While one would think that the police would defer to the doctors, attorneys are deferring to the same police who follow politicians who defy doctors. (Violence against women? What's that?)
Accordingly, I plan to keep your phrase, "purposeful ignorance" in my mind every time I attempt to get representation to pay my medical bills.
For that encouragement, I thank you! When you're in the hole, and praising God because you're alive, any encouragement can be the difference between... stuff.
2012-08-06 10:47 pm (UTC)
Cruise was awesome, and I kept having these feelings that my space ship (err cruise ship) was rocking. I guess that's what I get for reading Vatta's War on the seas.
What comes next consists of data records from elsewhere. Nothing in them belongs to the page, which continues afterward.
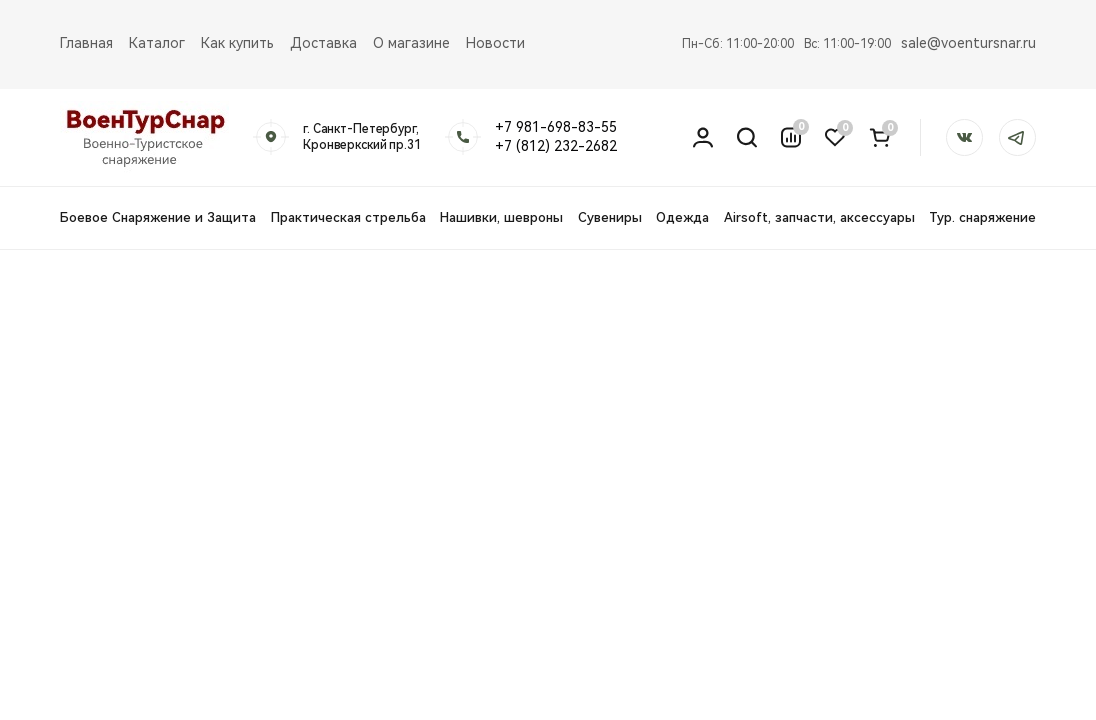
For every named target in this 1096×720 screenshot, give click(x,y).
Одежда (682, 217)
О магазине (411, 43)
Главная (86, 43)
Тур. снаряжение (982, 217)
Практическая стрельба (348, 217)
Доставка (323, 43)
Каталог (157, 43)
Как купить (237, 43)
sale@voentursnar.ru (968, 43)
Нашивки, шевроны (501, 217)
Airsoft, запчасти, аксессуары (819, 217)
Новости (495, 43)
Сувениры (610, 217)
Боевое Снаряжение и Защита (158, 217)
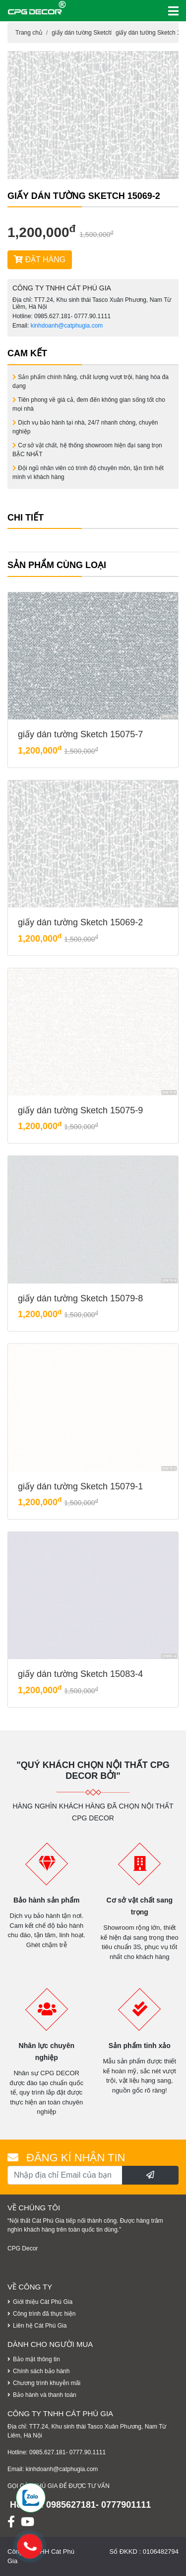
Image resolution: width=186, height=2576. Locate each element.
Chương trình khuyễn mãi (46, 2383)
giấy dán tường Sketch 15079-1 (80, 1486)
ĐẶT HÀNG (39, 259)
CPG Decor (22, 2248)
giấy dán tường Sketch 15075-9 (80, 1110)
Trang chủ (28, 32)
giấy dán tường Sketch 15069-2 (80, 922)
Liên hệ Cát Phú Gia (39, 2325)
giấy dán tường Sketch (82, 32)
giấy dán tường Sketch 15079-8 (80, 1298)
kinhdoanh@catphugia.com (67, 325)
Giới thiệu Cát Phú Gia (42, 2301)
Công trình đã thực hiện (44, 2313)
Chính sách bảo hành (41, 2371)
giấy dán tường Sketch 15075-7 (80, 734)
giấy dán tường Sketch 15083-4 (80, 1674)
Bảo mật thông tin (36, 2359)
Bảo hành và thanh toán (44, 2394)
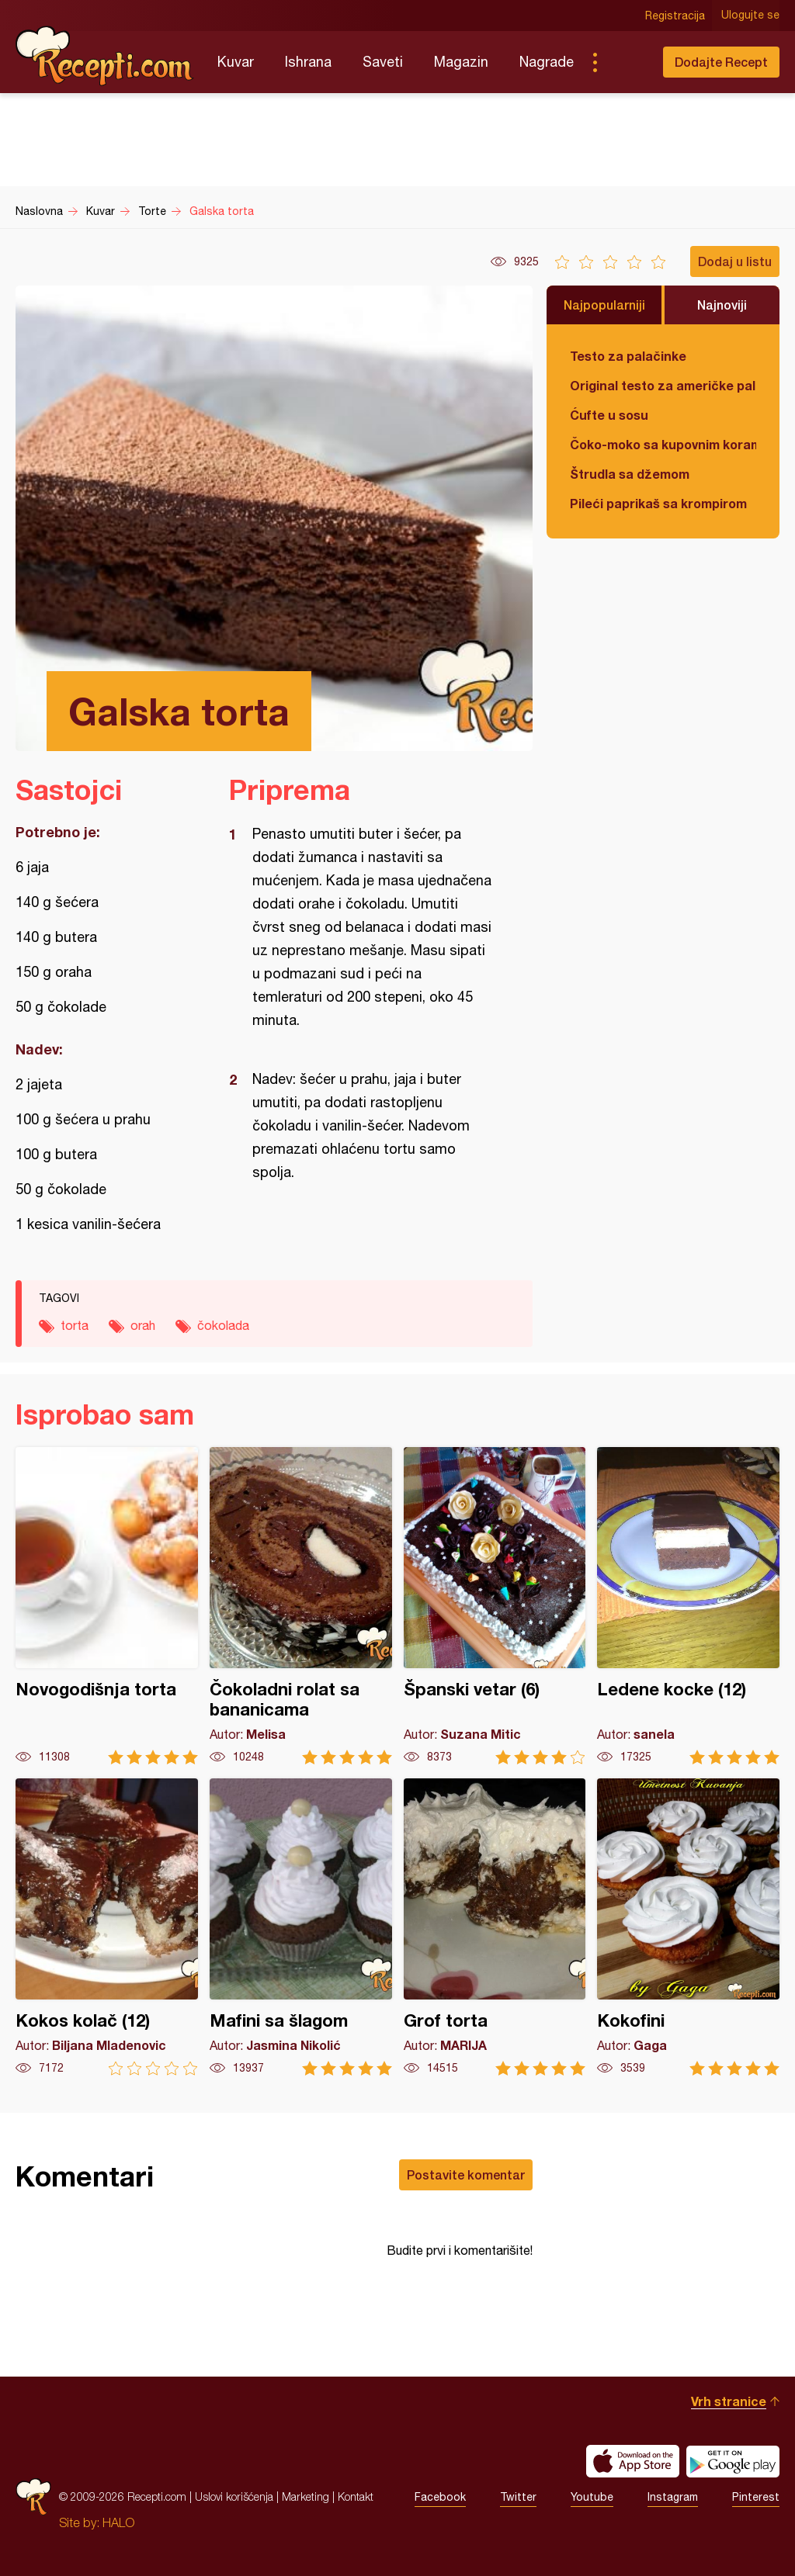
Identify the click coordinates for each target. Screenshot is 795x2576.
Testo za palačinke (628, 355)
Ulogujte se (750, 15)
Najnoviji (722, 304)
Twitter (518, 2497)
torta (75, 1325)
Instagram (672, 2497)
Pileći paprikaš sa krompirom (658, 503)
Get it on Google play (732, 2461)
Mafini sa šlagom (301, 1927)
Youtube (592, 2497)
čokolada (223, 1325)
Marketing (305, 2496)
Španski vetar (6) (495, 1605)
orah (142, 1325)
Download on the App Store (632, 2461)
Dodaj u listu (735, 261)
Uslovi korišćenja (234, 2496)
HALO (118, 2522)
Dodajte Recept (721, 61)
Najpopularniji (604, 304)
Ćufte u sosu (609, 414)
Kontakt (355, 2496)
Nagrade (546, 62)
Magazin (461, 62)
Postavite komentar (466, 2174)
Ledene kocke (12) (688, 1605)
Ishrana (308, 62)
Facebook (440, 2497)
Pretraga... (626, 62)
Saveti (383, 62)
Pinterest (755, 2497)
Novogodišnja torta (107, 1605)
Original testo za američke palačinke (663, 385)
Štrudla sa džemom (629, 473)
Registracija (675, 15)
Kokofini (688, 1927)
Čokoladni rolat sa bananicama (301, 1605)
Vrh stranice (728, 2401)
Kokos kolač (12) (107, 1927)
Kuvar (235, 62)
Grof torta (495, 1927)
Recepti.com (105, 56)
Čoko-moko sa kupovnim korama (663, 444)
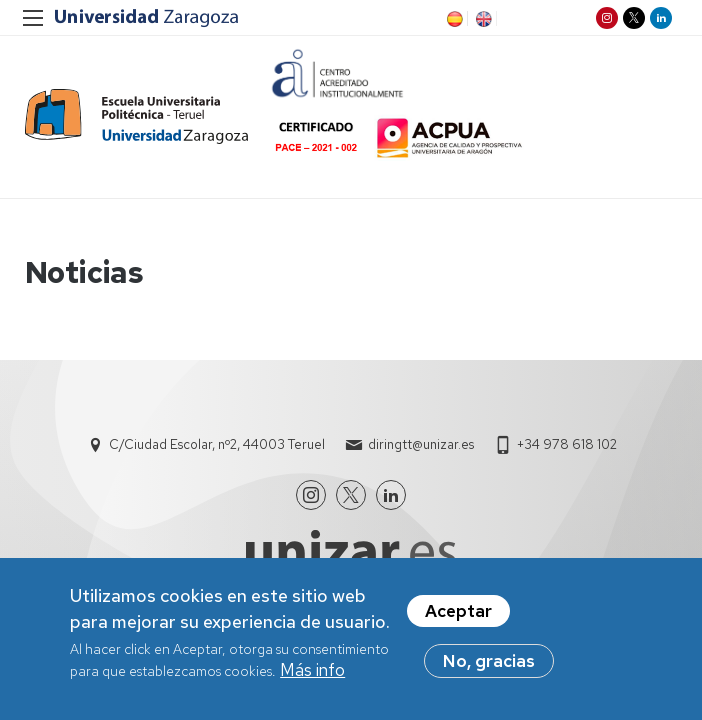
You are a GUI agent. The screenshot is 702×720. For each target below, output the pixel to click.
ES (453, 19)
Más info (312, 670)
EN (482, 19)
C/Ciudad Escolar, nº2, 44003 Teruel (217, 444)
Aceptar (458, 611)
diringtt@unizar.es (421, 444)
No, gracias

We went on Carnival because the extended family was, but I'm not sure it's the right cruise liner for me personally. The activities on board weren't really my taste, but I did enjoy reading on the trip and the food was excellent. Shore time was alright but we mostly did activities the rest of the family wanted to do. The only one I enjoyed a lot was snorkeling. However, I think my next cruise will be Alaskan, where I can enjoy wales and glaciers from the boat and skip shore time. What ever my next cruise is, I'll carefully look at the ship's activities to pick one that I prefer.
I highly recommend that you take a cruise sometime. Good or bad, it is definitely an experience. :)
As always, thank you for writing and letting us read it.
2012-08-25 05:56 pm (UTC)
A reason to persevere
My name is Karen.
I don't know if you've seen it, but there's a brilliant Youtube video out there (at http://www.youtube.com/watch?v=IYQhRCs9IHM) that takes a Lady Gaga song and documents the reasons, in music video tropes, that we must not let the GOP take us back to my grandmother's youth.
It's based on Alice Paul's sufferings for Sufferage. Much of it is stuff I knew but never fully digested.
What I do know is that my grandmother must have done so. She never mentioned politics, and my entire family thought she was completely apolitical until I did a search on Ancestry.com to try to find out more about her early life than anyone now living could tell me. What I discovered is that her every move (and address) is part of the public record simply because the first thing she did when she moved (from the very date of the 19th Amendment) was to register to vote.